Help with grep in Solaris 9
Not sure if this is the correct forum, It not pls point me to the correct one.
I need an explanation of this regular expression:
grep /^[^\#]*sa2/
Noting the following:
If the ^ character is placed at the start of an expression, it matches at the beginning of the string. If placed after an open-square-bracket, [, it means 'not the contents of the square-brackets'. Otherwise it just matches '^'.
and this:
The * character matches zero or more of the preceding character or group.
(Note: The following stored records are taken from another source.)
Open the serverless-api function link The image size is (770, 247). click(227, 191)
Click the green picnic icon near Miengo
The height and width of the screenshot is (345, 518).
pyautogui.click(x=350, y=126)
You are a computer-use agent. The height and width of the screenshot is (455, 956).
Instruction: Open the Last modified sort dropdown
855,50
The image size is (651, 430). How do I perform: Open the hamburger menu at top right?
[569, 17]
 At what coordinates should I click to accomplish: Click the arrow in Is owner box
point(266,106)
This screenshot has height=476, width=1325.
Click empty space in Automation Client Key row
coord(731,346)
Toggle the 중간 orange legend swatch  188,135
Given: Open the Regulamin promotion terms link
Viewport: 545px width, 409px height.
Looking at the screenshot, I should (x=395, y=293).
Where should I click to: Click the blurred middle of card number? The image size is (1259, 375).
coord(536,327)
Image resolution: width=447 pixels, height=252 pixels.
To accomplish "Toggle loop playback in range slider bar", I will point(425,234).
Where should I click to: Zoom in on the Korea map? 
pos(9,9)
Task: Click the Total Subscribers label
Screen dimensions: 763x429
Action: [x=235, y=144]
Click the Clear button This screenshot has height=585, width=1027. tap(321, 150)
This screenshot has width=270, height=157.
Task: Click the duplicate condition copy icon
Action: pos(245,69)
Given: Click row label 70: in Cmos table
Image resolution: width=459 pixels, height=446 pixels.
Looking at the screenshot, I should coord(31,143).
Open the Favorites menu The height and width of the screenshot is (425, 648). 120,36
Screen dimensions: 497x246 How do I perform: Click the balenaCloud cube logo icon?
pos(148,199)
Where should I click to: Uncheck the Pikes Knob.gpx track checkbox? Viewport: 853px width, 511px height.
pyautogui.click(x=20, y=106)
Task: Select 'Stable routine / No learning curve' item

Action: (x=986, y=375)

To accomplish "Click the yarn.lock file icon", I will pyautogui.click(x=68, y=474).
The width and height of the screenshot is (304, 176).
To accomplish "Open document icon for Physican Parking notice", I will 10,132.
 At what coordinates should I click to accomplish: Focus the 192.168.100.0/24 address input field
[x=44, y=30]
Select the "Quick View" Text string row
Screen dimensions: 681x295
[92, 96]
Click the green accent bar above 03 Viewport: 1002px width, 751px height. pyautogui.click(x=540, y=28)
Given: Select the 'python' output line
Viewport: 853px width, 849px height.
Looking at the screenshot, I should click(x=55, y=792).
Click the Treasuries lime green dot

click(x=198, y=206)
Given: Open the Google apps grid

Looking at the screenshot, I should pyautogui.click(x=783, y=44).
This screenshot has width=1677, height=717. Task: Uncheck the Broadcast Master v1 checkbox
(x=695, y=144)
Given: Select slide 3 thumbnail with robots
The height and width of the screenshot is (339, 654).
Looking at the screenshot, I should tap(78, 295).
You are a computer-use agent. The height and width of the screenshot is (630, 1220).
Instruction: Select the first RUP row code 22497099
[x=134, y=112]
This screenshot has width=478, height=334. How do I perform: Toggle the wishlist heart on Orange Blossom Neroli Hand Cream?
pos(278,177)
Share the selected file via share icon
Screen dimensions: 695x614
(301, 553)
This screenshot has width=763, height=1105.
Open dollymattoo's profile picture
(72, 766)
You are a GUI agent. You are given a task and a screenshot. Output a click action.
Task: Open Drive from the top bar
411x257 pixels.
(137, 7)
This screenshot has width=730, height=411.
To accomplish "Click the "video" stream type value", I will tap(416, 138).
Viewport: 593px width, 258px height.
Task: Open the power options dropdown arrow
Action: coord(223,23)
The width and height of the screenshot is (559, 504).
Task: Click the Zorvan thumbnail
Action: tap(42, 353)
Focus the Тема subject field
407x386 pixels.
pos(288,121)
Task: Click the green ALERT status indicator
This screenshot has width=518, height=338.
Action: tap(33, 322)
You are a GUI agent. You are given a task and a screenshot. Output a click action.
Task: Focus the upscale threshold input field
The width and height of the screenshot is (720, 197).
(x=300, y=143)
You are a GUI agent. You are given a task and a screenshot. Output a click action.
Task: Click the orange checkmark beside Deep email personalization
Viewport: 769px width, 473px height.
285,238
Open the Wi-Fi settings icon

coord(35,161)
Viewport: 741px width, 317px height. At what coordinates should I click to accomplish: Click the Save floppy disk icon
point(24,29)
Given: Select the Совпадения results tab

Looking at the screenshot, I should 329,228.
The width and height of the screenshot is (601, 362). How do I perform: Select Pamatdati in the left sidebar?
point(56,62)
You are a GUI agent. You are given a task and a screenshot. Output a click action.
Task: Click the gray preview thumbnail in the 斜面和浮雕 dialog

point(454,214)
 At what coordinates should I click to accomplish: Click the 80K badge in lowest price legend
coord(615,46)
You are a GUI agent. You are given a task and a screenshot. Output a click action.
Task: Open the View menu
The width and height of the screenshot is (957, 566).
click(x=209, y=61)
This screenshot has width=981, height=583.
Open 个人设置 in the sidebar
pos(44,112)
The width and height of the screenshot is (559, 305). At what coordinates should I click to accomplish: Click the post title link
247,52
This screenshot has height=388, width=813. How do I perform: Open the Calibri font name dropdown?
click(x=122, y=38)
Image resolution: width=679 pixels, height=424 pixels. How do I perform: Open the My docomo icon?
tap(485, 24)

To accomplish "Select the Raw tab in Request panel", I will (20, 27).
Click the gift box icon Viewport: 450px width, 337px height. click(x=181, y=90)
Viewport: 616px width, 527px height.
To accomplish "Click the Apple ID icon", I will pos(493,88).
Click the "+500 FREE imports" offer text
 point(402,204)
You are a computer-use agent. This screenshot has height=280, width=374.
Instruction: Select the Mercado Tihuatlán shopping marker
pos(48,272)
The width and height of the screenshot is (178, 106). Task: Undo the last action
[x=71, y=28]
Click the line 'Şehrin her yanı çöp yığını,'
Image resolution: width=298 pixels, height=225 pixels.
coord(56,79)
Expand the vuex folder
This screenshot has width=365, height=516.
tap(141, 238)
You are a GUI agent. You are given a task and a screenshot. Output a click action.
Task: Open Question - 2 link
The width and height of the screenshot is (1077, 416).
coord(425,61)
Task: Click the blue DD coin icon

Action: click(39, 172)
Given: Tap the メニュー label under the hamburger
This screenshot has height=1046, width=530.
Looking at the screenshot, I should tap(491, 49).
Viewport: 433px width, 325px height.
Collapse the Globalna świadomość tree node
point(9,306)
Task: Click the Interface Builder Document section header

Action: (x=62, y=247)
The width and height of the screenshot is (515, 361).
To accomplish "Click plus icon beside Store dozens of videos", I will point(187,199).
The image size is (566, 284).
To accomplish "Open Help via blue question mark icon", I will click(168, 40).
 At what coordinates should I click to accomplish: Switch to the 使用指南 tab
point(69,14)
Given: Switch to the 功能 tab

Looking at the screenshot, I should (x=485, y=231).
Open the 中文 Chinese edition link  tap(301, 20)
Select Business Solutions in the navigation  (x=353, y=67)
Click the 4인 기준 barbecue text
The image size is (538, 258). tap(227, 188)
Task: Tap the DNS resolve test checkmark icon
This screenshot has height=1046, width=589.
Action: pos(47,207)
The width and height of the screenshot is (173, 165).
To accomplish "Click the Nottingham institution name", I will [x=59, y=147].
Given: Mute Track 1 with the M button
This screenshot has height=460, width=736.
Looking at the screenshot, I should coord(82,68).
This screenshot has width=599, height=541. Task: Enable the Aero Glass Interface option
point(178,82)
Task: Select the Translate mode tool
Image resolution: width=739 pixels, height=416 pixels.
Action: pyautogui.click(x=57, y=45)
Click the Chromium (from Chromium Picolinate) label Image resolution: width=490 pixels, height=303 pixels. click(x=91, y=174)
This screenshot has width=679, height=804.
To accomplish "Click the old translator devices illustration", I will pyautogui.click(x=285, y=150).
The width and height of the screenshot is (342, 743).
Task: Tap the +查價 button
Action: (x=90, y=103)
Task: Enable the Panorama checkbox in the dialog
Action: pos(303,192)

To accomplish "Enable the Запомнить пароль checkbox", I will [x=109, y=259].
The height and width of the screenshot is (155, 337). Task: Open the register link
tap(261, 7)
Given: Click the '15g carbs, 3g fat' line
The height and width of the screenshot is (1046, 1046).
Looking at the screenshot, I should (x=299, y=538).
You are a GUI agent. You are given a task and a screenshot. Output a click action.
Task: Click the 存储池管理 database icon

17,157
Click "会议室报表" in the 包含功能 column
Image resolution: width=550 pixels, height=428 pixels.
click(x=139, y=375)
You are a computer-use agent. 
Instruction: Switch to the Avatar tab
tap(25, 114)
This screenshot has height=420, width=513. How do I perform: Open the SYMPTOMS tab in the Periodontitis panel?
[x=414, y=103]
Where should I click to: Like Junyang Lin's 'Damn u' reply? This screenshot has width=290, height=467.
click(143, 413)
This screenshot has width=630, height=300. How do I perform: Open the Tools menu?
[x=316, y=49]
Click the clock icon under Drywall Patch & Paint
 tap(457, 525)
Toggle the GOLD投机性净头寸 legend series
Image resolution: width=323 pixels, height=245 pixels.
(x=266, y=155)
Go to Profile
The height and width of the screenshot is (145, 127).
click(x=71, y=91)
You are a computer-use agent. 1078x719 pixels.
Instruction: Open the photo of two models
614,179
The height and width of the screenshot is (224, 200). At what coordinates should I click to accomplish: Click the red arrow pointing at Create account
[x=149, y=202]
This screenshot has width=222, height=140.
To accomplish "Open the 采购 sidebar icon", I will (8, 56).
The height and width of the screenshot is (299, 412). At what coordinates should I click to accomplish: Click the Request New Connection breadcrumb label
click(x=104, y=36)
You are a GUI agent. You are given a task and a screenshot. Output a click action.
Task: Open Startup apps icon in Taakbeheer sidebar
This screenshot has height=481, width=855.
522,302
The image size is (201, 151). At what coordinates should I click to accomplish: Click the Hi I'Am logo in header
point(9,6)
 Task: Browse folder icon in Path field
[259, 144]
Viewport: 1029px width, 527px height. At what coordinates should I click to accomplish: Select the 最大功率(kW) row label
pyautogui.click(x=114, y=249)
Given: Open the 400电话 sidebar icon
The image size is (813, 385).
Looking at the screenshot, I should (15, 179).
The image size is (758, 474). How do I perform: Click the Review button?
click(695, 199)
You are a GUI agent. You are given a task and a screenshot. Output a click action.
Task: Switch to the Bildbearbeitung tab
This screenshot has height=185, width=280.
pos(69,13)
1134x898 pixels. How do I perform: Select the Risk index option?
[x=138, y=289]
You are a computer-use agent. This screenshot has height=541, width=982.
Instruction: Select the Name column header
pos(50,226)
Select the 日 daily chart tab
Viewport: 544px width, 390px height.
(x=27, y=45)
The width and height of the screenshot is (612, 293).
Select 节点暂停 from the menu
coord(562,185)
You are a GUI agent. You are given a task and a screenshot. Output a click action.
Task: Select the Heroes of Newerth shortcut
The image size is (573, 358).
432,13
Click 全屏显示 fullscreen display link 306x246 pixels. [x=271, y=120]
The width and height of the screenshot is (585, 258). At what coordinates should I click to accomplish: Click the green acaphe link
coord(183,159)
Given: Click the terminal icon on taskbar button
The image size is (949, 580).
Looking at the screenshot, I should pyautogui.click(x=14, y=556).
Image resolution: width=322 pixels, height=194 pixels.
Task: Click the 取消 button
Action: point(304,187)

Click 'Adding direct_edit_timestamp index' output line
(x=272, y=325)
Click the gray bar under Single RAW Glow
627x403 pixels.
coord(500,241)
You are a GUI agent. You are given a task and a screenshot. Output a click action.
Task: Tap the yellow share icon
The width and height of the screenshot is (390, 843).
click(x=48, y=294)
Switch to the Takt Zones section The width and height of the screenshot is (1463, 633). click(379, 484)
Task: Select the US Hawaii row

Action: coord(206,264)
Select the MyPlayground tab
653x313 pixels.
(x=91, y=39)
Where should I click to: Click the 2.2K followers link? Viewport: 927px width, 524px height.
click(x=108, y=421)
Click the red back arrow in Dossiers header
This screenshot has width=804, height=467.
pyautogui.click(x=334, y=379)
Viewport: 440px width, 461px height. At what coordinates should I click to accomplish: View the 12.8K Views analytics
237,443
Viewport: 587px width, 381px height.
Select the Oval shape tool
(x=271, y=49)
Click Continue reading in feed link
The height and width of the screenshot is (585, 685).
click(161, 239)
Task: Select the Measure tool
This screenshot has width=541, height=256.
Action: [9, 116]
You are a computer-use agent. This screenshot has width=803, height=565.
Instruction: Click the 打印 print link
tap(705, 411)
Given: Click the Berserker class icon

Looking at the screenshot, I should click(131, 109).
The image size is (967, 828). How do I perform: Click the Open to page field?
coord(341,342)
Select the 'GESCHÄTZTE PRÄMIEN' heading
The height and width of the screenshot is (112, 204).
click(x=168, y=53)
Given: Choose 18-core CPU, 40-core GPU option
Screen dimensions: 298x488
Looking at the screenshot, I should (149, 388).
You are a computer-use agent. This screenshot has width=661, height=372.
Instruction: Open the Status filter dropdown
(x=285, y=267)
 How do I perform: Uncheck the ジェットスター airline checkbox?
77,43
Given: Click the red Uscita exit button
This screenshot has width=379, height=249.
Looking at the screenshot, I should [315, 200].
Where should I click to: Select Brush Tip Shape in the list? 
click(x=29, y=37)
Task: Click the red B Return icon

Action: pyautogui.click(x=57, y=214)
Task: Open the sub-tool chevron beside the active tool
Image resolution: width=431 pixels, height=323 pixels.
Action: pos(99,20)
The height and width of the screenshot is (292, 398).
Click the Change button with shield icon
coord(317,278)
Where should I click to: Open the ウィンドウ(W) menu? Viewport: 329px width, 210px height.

Does not the above regex say: the statement is true if there are no # character at the beginning of the "line" (the # character somewhere else in the line does not matter) and the string: sa2 can be anywhere within the line irregardless of preceding or trailing characters. The string sa2 does not have to be at the beginning of the line?
Thanks..
[889 byte] By [
farmboy] at [2007-11-26 10:33:00]

# 1
> Not sure if this is the correct forum, It not pls
> point me to the correct one.
>
> I need an explanation of this regular expression:
> grep /^[^\#]*sa2/
> Does not the above regex say: the statement is true
> if there are no # character at the beginning of the
> "line" (the # character somewhere else in the line
> does not matter)
Not quite.
You require a string with the following characteristics:
String "sa2" present,
zero or more additional characters between beginning and sa2,
The additional characters must not be either '\' or '#'.
So the # character may matter elsewhere in the line.
Also there's a more subtle problem depending on if you're truly typing it like that. 'grep' doesn't use slashes to delimit patterns like some other tools would. So really your pattern requires a slash to precede the first character of the line. It can't do that. You'd need to get rid of them to use with grep.